(Your assignment) Would you return each record that follows word for word, without its pictures?

Top of Record extracts

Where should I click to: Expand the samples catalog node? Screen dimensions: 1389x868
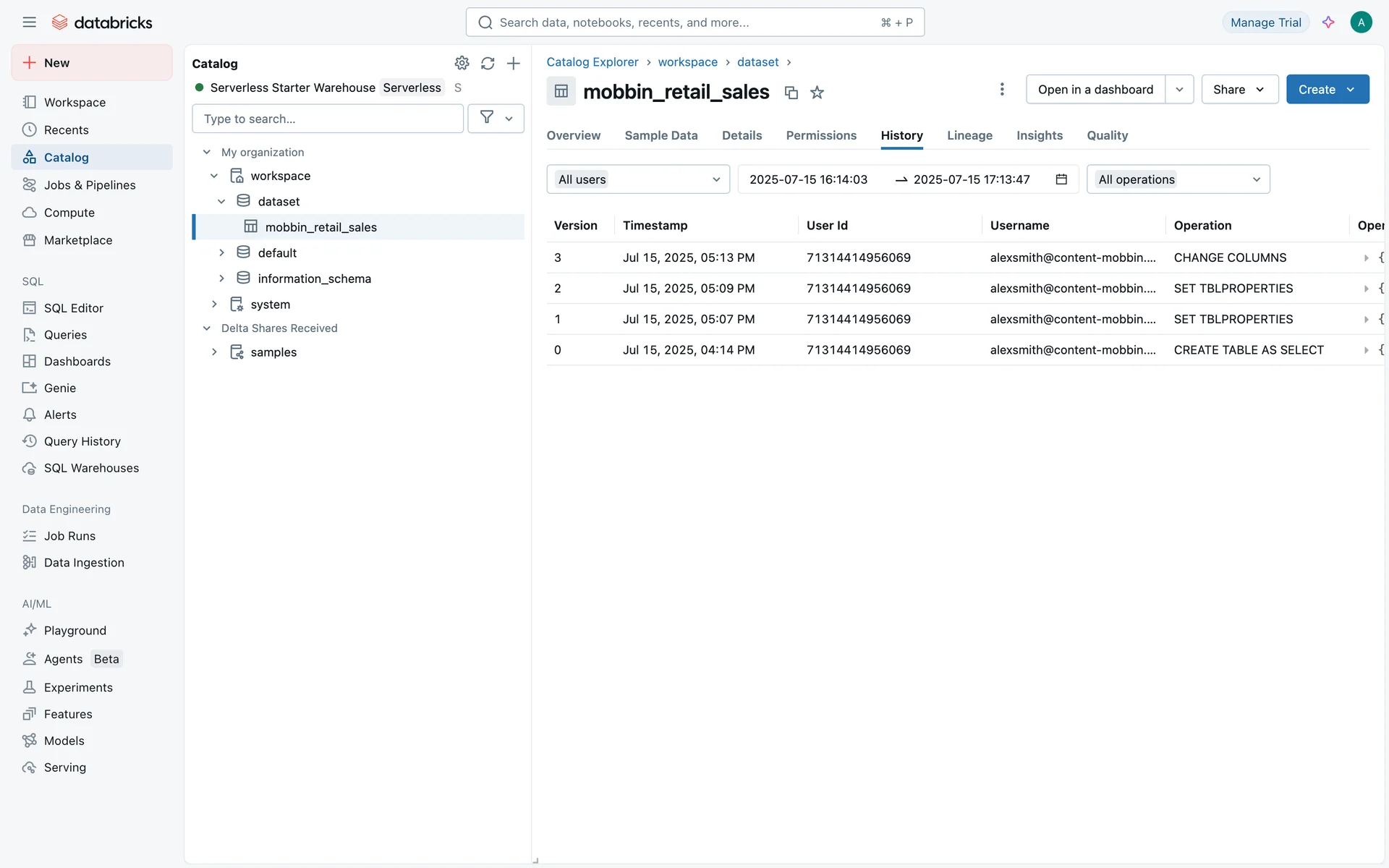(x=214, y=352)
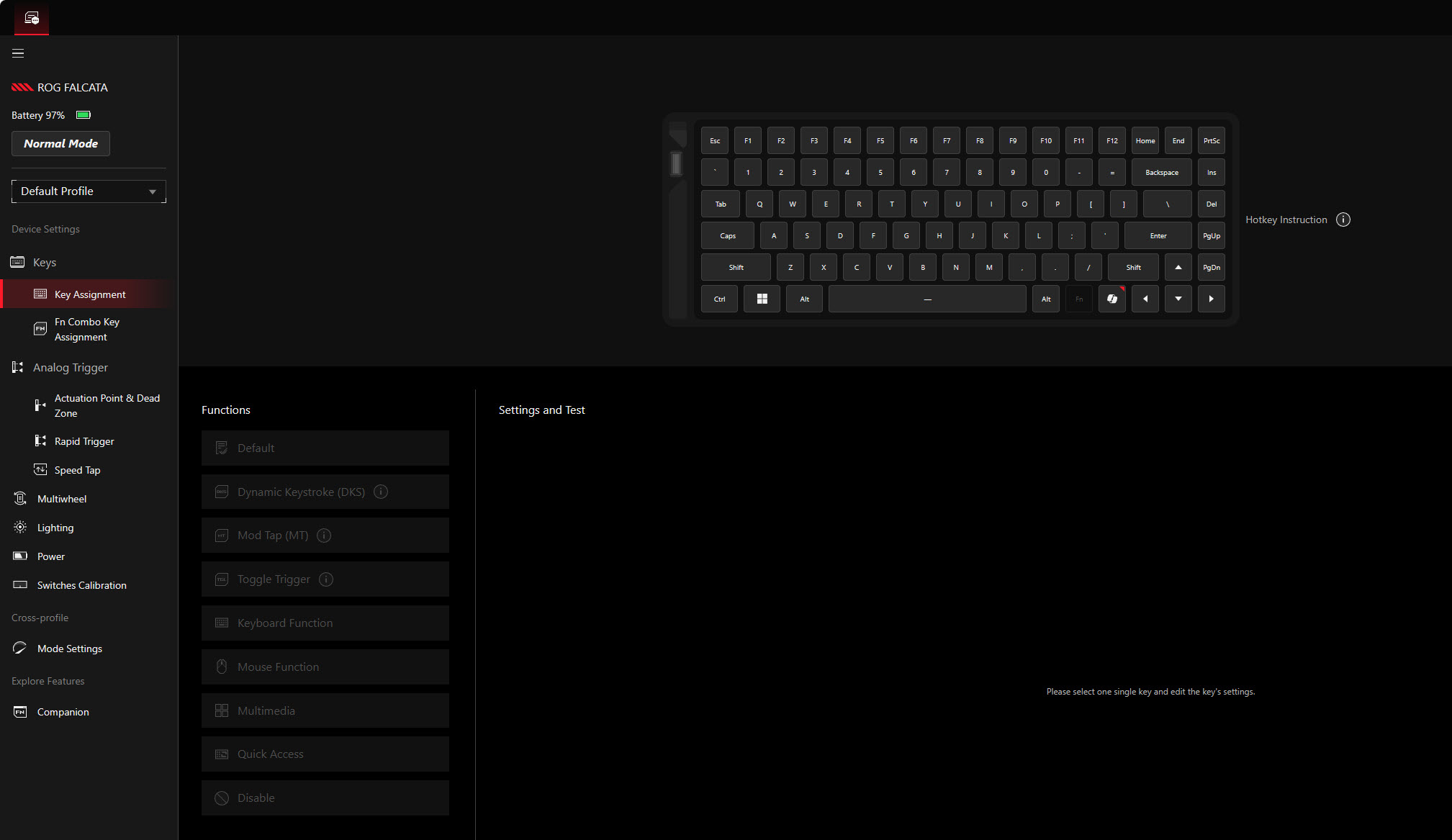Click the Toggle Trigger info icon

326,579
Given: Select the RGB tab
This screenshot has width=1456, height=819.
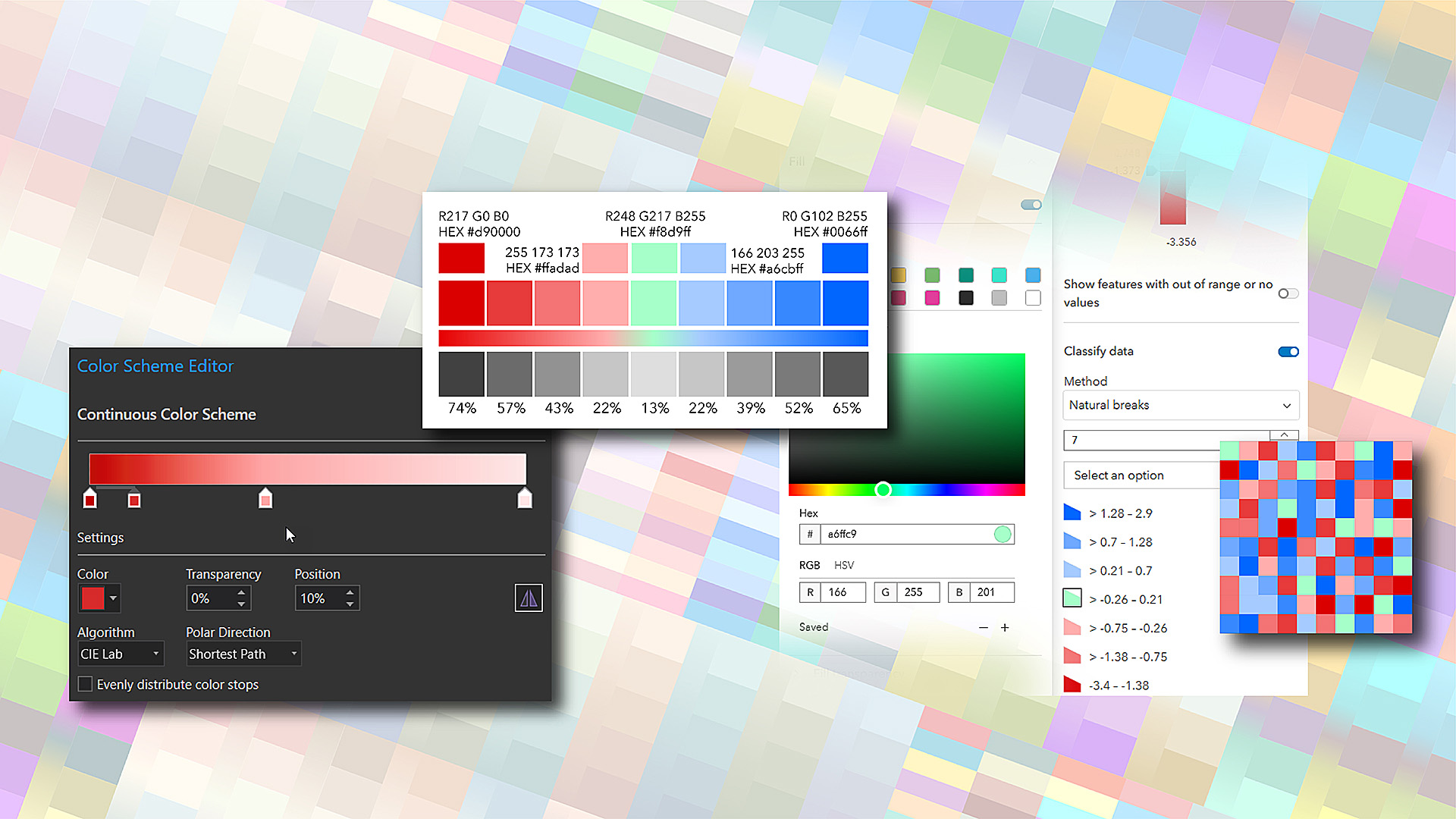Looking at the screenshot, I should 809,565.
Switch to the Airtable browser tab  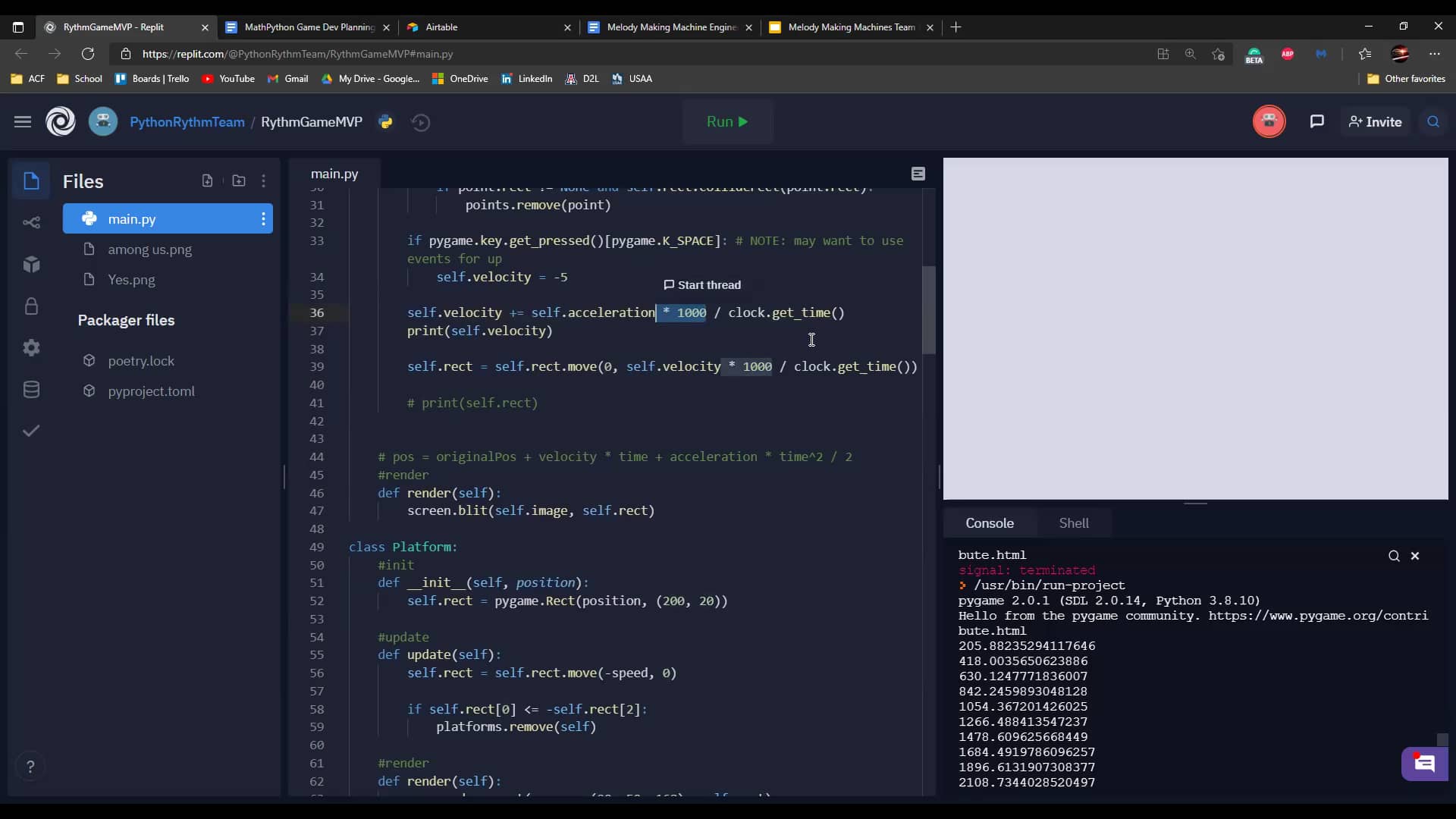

Bottom of Record extracts

(Answer space)
Where should I click to: Expand the samples catalog node? Screen dimensions: 1389x868
(x=214, y=352)
Click the Toggle Trigger info icon

326,579
Given: Select the RGB tab
This screenshot has width=1456, height=819.
Looking at the screenshot, I should 809,565.
Switch to the Airtable browser tab  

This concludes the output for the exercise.